*Problem description*
Retype the excerpt on international aid and civil society below, starting with "In this respect, P4P" and going on through "by one (25)".

== Selected extract

The socio-economic crisis, the continued delivery of public services and the support by international donors took therefore a different path, which saw a much greater involvement of the EU with the establishment of the ‘Temporary International Mechanism’ (TIM). Started in June 2006, it operated on a first budget of € 300 m (€ 90 m from the European Commission) (20). Devised as an instrument to bypass the international commitment not to aid the PA while being represented by Hamas, TIM aimed at reaching the population directly, paying its salaries for those employed in the public service, providing for households bills, giving monthly allowances for the unemployed etc. In this respect, TIM has been variously judged: on the one hand, it has received wide international praise for realizing on the ground what the international community was no longer able to do; at the same time, it has been accused to be financing a coup d’etat – paying the wages of a population in strike against an administration unable to do so (21). On the other hand, it has also been accused of perpetuating and spreading that sense of dependency upon foreign contributions – and a charity mentality -which appears antithetic to any state-building endeavour (22).
As in other cases analysed above, once again striking the right balance between emergency and development in conditions of protracted political (and military) instability did not prove easy for the international community. After its start as an emergency program, TIM has recently moved towards a more developmental approach, of which civil society – conceived once again generally as a sum of national and international NGOs – is a crucial component. Since 2004 civil society was moreover further enhanced through a new European program – ‘Partnership for Peace’ (P4P, 2000) – which provided over € 100 m to finance more then 200 projects aiming at building the capacity of NGOs in transforming the conflict, so as to create a suitable context for peace negotiations (23). This factor was considered crucial for re-creating “the conditions for re-launching the peace process”, to include a perspective of long-term sustainability and, most of all, to found cooperation on basis of “equality and reciprocity between Arab and Israeli societies” (24).
In this respect, P4P came last in a long series of other programmes also founded on civil society cooperation which had started in the immediate aftermath of Oslo and which aimed at educating towards peace, at promoting reconciliation, at favouring the deconstruction of enemy historical narratives and at building peace, which also benefited from international aid and which, in various ways, survived until today. It is to them that I now turn.
2. The creation of a trans-national civil society. The P2P experience and beyond
It will be seen that they go mad in herds
While they only recover their senses
Slowly, and one by one (25)

====
== Dataset extract

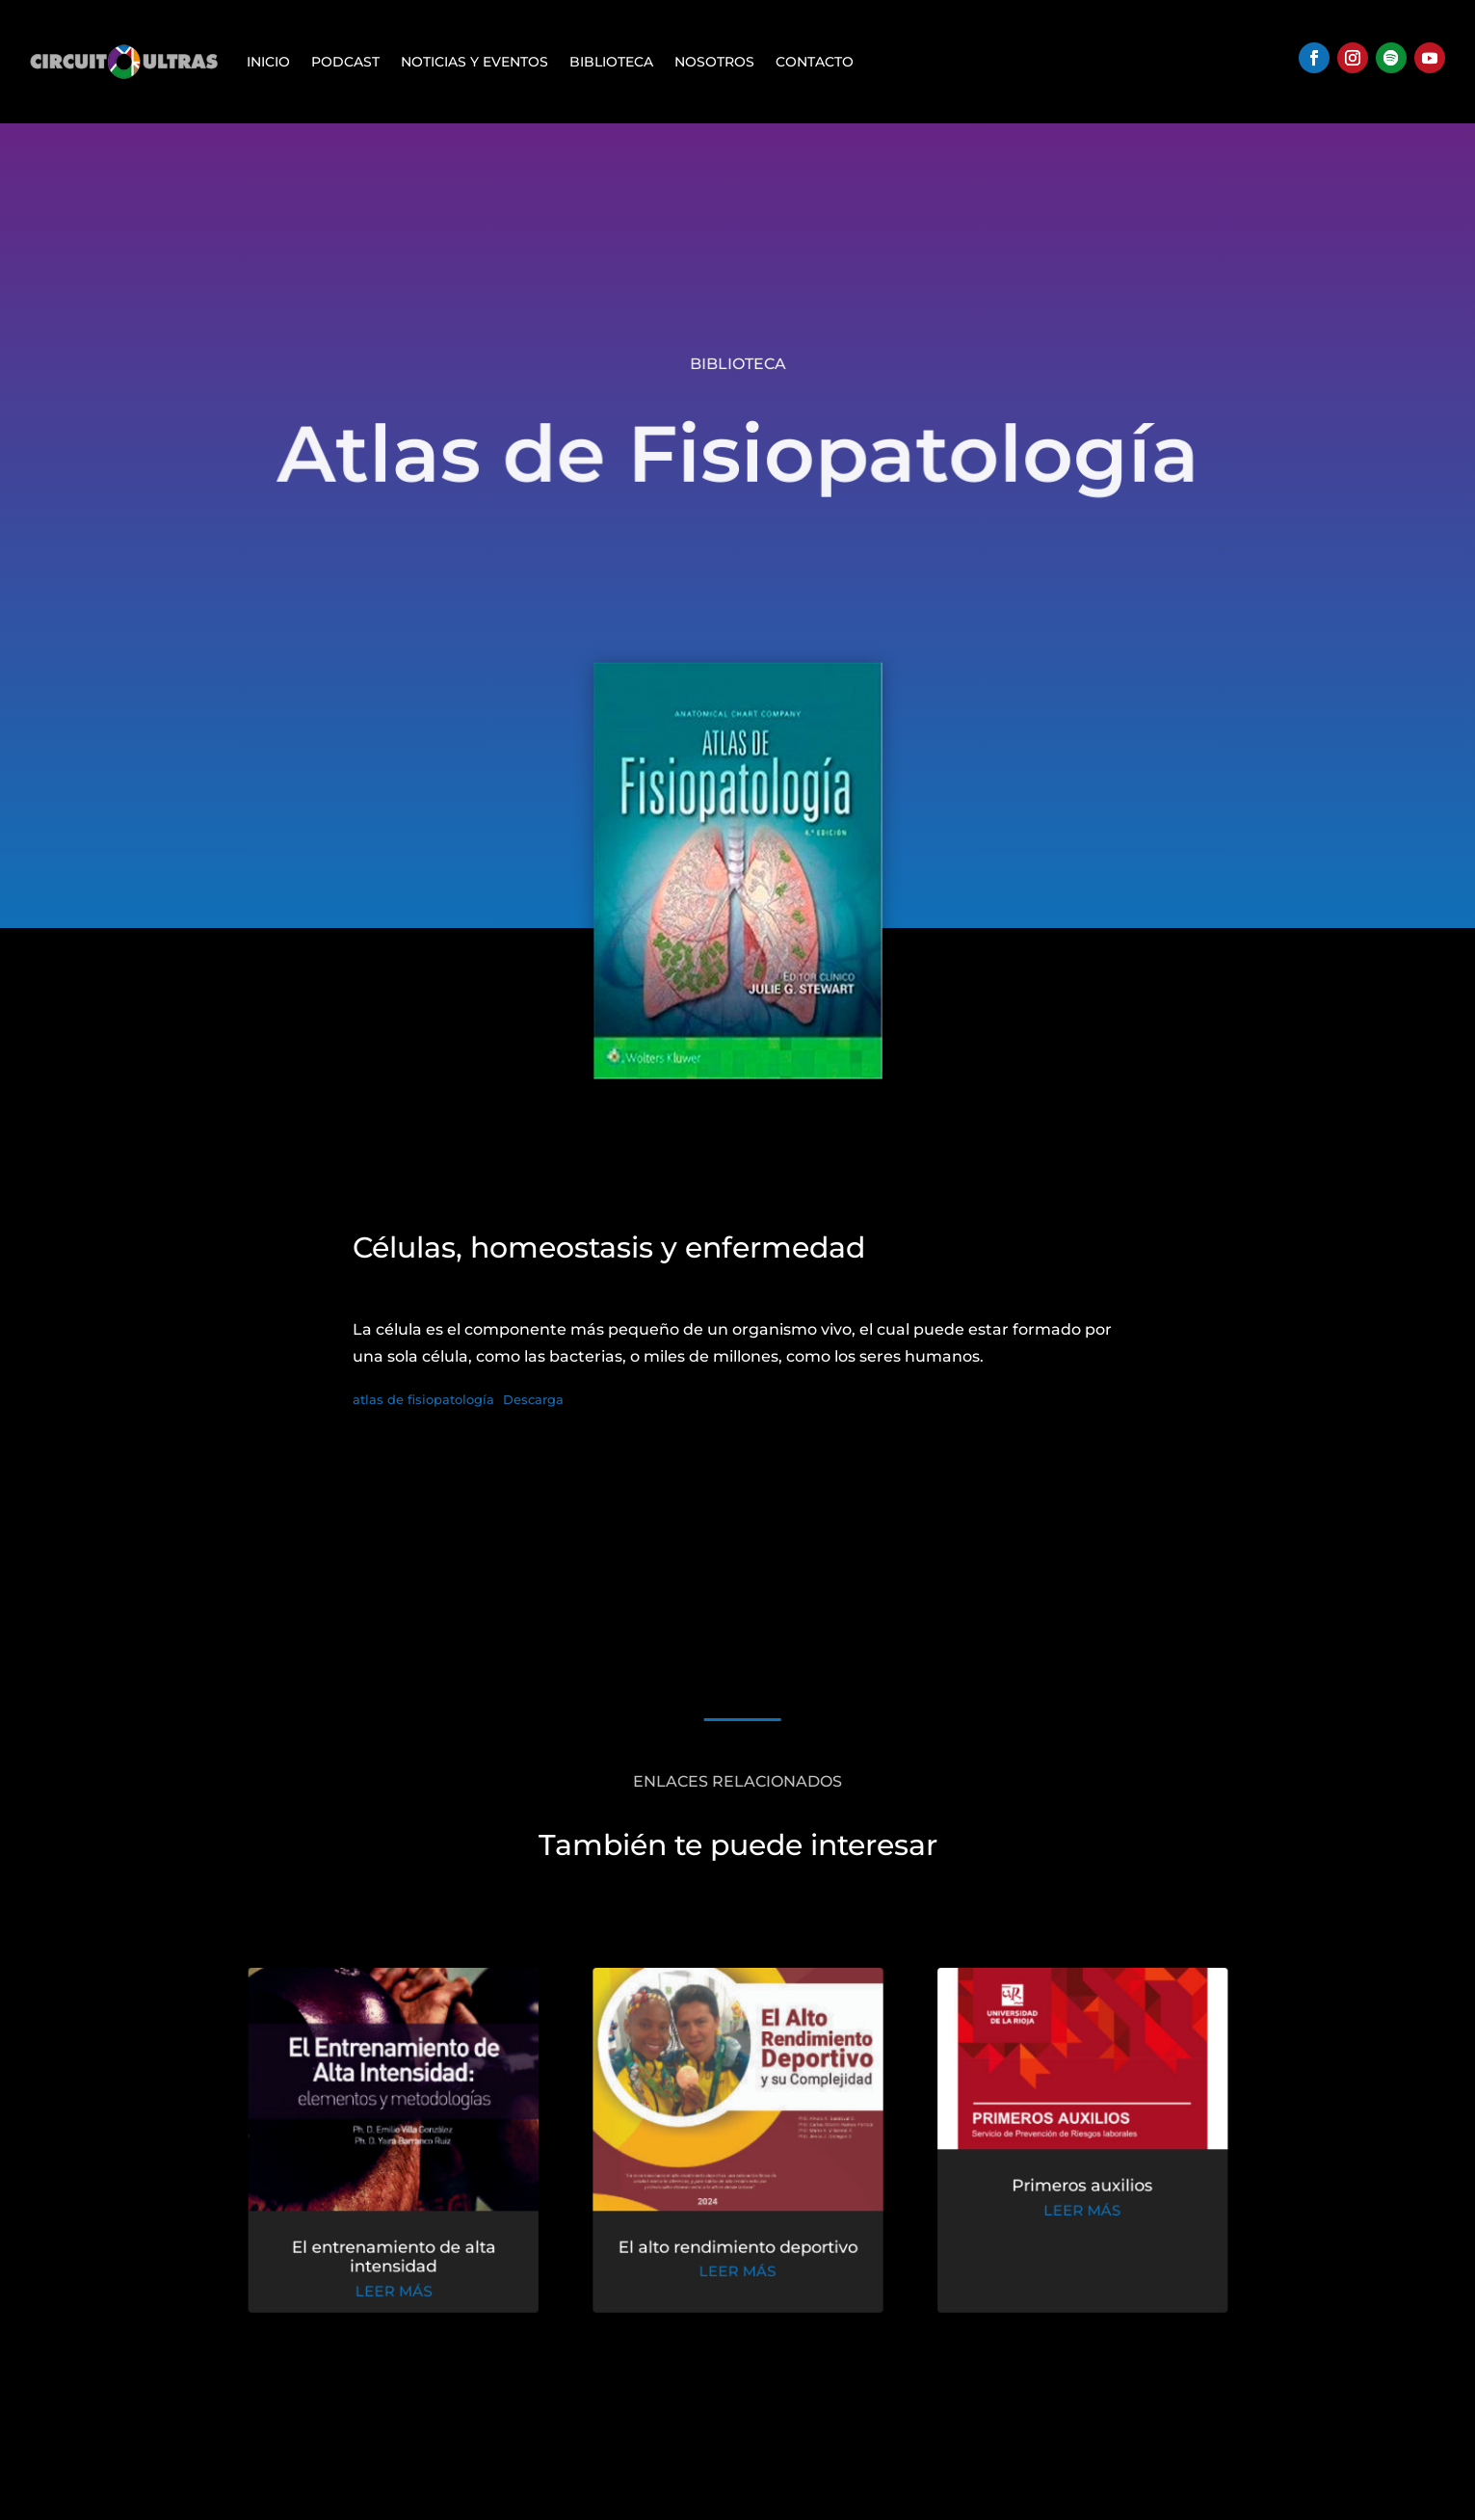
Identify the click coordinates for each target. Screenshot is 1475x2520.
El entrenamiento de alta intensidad (403, 2259)
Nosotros (714, 61)
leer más (403, 2292)
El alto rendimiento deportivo (737, 2249)
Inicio (268, 61)
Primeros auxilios (1071, 2190)
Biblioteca (611, 61)
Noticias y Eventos (474, 61)
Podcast (345, 61)
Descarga (533, 1400)
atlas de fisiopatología (423, 1400)
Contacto (815, 61)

====

*Exercise answer*
In this respect, P4P came last in a long series of other programmes also founded on civil society cooperation which had started in the immediate aftermath of Oslo and which aimed at educating towards peace, at promoting reconciliation, at favouring the deconstruction of enemy historical narratives and at building peace, which also benefited from international aid and which, in various ways, survived until today. It is to them that I now turn.
2. The creation of a trans-national civil society. The P2P experience and beyond
It will be seen that they go mad in herds
While they only recover their senses
Slowly, and one by one (25)